What needs to be done: From the first line to the last, print the records exactly.

(Stored records)
════════════════════

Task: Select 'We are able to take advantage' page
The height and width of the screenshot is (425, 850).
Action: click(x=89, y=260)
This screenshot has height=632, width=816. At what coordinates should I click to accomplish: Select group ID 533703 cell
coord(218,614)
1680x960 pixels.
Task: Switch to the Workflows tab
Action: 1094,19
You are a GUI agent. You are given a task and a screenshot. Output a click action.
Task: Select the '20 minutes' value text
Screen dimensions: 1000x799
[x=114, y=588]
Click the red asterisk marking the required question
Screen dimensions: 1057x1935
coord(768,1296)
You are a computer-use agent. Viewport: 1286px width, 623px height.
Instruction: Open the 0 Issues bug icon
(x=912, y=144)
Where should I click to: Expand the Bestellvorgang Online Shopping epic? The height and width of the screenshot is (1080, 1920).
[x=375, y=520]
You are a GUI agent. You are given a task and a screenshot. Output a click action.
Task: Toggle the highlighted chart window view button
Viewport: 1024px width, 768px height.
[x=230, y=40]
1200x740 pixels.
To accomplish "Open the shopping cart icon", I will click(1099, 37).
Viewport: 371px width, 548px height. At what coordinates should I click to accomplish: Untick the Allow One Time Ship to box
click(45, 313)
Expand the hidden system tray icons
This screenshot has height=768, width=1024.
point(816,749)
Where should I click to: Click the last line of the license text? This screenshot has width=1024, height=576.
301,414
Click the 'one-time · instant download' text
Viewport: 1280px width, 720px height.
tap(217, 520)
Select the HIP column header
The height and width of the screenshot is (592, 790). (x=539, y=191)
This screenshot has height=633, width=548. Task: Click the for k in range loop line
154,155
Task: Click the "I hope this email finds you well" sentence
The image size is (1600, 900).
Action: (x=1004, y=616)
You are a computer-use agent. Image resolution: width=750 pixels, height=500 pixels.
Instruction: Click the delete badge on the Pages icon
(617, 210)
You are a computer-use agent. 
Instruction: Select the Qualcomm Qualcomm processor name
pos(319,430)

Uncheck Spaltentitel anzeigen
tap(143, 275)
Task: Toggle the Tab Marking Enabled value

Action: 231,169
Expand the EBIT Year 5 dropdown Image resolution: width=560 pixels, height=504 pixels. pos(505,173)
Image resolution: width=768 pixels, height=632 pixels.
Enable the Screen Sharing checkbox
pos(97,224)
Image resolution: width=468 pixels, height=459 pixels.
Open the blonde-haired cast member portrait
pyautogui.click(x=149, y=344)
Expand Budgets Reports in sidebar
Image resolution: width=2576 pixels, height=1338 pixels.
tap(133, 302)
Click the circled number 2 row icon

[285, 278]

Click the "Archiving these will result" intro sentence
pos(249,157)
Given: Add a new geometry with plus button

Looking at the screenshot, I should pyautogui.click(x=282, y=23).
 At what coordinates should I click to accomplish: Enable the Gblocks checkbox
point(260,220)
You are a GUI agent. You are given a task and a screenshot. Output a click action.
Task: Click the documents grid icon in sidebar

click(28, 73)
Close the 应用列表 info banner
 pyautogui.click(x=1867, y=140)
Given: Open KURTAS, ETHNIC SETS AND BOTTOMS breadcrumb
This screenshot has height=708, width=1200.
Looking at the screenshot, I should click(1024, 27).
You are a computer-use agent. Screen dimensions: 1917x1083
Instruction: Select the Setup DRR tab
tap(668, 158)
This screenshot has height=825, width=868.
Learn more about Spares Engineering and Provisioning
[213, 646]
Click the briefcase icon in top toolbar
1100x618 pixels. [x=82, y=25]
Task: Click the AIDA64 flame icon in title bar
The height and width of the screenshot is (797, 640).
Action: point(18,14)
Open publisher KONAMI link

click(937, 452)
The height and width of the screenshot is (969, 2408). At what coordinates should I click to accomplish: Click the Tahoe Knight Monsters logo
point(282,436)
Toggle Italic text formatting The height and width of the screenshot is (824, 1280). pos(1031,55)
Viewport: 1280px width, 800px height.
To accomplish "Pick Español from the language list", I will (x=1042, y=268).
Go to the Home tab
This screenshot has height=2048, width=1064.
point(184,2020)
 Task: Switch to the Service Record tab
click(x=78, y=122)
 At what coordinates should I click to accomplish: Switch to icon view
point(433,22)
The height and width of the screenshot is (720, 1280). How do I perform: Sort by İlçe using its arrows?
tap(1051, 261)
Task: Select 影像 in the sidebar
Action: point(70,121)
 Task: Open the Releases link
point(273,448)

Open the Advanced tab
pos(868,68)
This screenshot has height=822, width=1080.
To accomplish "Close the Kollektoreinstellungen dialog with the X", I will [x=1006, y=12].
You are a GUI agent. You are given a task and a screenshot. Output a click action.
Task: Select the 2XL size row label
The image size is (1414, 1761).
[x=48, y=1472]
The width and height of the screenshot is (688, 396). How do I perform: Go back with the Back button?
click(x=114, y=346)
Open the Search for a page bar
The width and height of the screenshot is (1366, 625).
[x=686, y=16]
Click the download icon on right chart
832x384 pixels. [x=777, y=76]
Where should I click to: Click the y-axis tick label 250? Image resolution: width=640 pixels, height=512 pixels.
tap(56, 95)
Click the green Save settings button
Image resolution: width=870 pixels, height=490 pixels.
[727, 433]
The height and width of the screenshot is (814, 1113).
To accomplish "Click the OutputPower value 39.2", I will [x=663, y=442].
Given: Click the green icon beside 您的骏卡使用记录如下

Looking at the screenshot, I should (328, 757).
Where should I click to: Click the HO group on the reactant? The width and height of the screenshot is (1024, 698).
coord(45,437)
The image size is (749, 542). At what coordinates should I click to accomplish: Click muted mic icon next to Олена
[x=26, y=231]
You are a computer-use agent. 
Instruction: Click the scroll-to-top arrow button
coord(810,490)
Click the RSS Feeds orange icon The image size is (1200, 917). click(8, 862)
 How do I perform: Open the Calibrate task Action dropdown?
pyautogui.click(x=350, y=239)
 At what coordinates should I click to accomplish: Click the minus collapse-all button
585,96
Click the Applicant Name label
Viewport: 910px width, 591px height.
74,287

════════════════════

Written solution:
Task: Select 'We are able to take advantage' page
The height and width of the screenshot is (425, 850).
Action: click(x=89, y=260)
This screenshot has height=632, width=816. At what coordinates should I click to accomplish: Select group ID 533703 cell
coord(218,614)
1680x960 pixels.
Task: Switch to the Workflows tab
Action: 1094,19
You are a GUI agent. You are given a task and a screenshot. Output a click action.
Task: Select the '20 minutes' value text
Screen dimensions: 1000x799
[x=114, y=588]
Click the red asterisk marking the required question
Screen dimensions: 1057x1935
coord(768,1296)
You are a computer-use agent. Viewport: 1286px width, 623px height.
Instruction: Open the 0 Issues bug icon
(x=912, y=144)
Where should I click to: Expand the Bestellvorgang Online Shopping epic? The height and width of the screenshot is (1080, 1920).
[x=375, y=520]
You are a GUI agent. You are given a task and a screenshot. Output a click action.
Task: Toggle the highlighted chart window view button
Viewport: 1024px width, 768px height.
[x=230, y=40]
1200x740 pixels.
To accomplish "Open the shopping cart icon", I will click(1099, 37).
Viewport: 371px width, 548px height. At what coordinates should I click to accomplish: Untick the Allow One Time Ship to box
click(45, 313)
Expand the hidden system tray icons
This screenshot has height=768, width=1024.
point(816,749)
Where should I click to: Click the last line of the license text? This screenshot has width=1024, height=576.
301,414
Click the 'one-time · instant download' text
Viewport: 1280px width, 720px height.
tap(217, 520)
Select the HIP column header
The height and width of the screenshot is (592, 790). (x=539, y=191)
This screenshot has height=633, width=548. Task: Click the for k in range loop line
154,155
Task: Click the "I hope this email finds you well" sentence
The image size is (1600, 900).
Action: (x=1004, y=616)
You are a computer-use agent. Image resolution: width=750 pixels, height=500 pixels.
Instruction: Click the delete badge on the Pages icon
(617, 210)
You are a computer-use agent. 
Instruction: Select the Qualcomm Qualcomm processor name
pos(319,430)

Uncheck Spaltentitel anzeigen
tap(143, 275)
Task: Toggle the Tab Marking Enabled value

Action: 231,169
Expand the EBIT Year 5 dropdown Image resolution: width=560 pixels, height=504 pixels. pos(505,173)
Image resolution: width=768 pixels, height=632 pixels.
Enable the Screen Sharing checkbox
pos(97,224)
Image resolution: width=468 pixels, height=459 pixels.
Open the blonde-haired cast member portrait
pyautogui.click(x=149, y=344)
Expand Budgets Reports in sidebar
Image resolution: width=2576 pixels, height=1338 pixels.
tap(133, 302)
Click the circled number 2 row icon

[285, 278]

Click the "Archiving these will result" intro sentence
pos(249,157)
Given: Add a new geometry with plus button

Looking at the screenshot, I should pyautogui.click(x=282, y=23).
 At what coordinates should I click to accomplish: Enable the Gblocks checkbox
point(260,220)
You are a GUI agent. You are given a task and a screenshot. Output a click action.
Task: Click the documents grid icon in sidebar

click(28, 73)
Close the 应用列表 info banner
 pyautogui.click(x=1867, y=140)
Given: Open KURTAS, ETHNIC SETS AND BOTTOMS breadcrumb
This screenshot has height=708, width=1200.
Looking at the screenshot, I should click(1024, 27).
You are a computer-use agent. Screen dimensions: 1917x1083
Instruction: Select the Setup DRR tab
tap(668, 158)
This screenshot has height=825, width=868.
Learn more about Spares Engineering and Provisioning
[213, 646]
Click the briefcase icon in top toolbar
1100x618 pixels. [x=82, y=25]
Task: Click the AIDA64 flame icon in title bar
The height and width of the screenshot is (797, 640).
Action: point(18,14)
Open publisher KONAMI link

click(937, 452)
The height and width of the screenshot is (969, 2408). At what coordinates should I click to accomplish: Click the Tahoe Knight Monsters logo
point(282,436)
Toggle Italic text formatting The height and width of the screenshot is (824, 1280). pos(1031,55)
Viewport: 1280px width, 800px height.
To accomplish "Pick Español from the language list", I will (x=1042, y=268).
Go to the Home tab
This screenshot has height=2048, width=1064.
point(184,2020)
 Task: Switch to the Service Record tab
click(x=78, y=122)
 At what coordinates should I click to accomplish: Switch to icon view
point(433,22)
The height and width of the screenshot is (720, 1280). How do I perform: Sort by İlçe using its arrows?
tap(1051, 261)
Task: Select 影像 in the sidebar
Action: point(70,121)
 Task: Open the Releases link
point(273,448)

Open the Advanced tab
pos(868,68)
This screenshot has height=822, width=1080.
To accomplish "Close the Kollektoreinstellungen dialog with the X", I will [x=1006, y=12].
You are a GUI agent. You are given a task and a screenshot. Output a click action.
Task: Select the 2XL size row label
The image size is (1414, 1761).
[x=48, y=1472]
The width and height of the screenshot is (688, 396). How do I perform: Go back with the Back button?
click(x=114, y=346)
Open the Search for a page bar
The width and height of the screenshot is (1366, 625).
[x=686, y=16]
Click the download icon on right chart
832x384 pixels. [x=777, y=76]
Where should I click to: Click the y-axis tick label 250? Image resolution: width=640 pixels, height=512 pixels.
tap(56, 95)
Click the green Save settings button
Image resolution: width=870 pixels, height=490 pixels.
[727, 433]
The height and width of the screenshot is (814, 1113).
To accomplish "Click the OutputPower value 39.2", I will [x=663, y=442].
Given: Click the green icon beside 您的骏卡使用记录如下

Looking at the screenshot, I should (328, 757).
Where should I click to: Click the HO group on the reactant? The width and height of the screenshot is (1024, 698).
coord(45,437)
The image size is (749, 542). At what coordinates should I click to accomplish: Click muted mic icon next to Олена
[x=26, y=231]
You are a computer-use agent. 
Instruction: Click the scroll-to-top arrow button
coord(810,490)
Click the RSS Feeds orange icon The image size is (1200, 917). click(8, 862)
 How do I perform: Open the Calibrate task Action dropdown?
pyautogui.click(x=350, y=239)
 At what coordinates should I click to accomplish: Click the minus collapse-all button
585,96
Click the Applicant Name label
Viewport: 910px width, 591px height.
74,287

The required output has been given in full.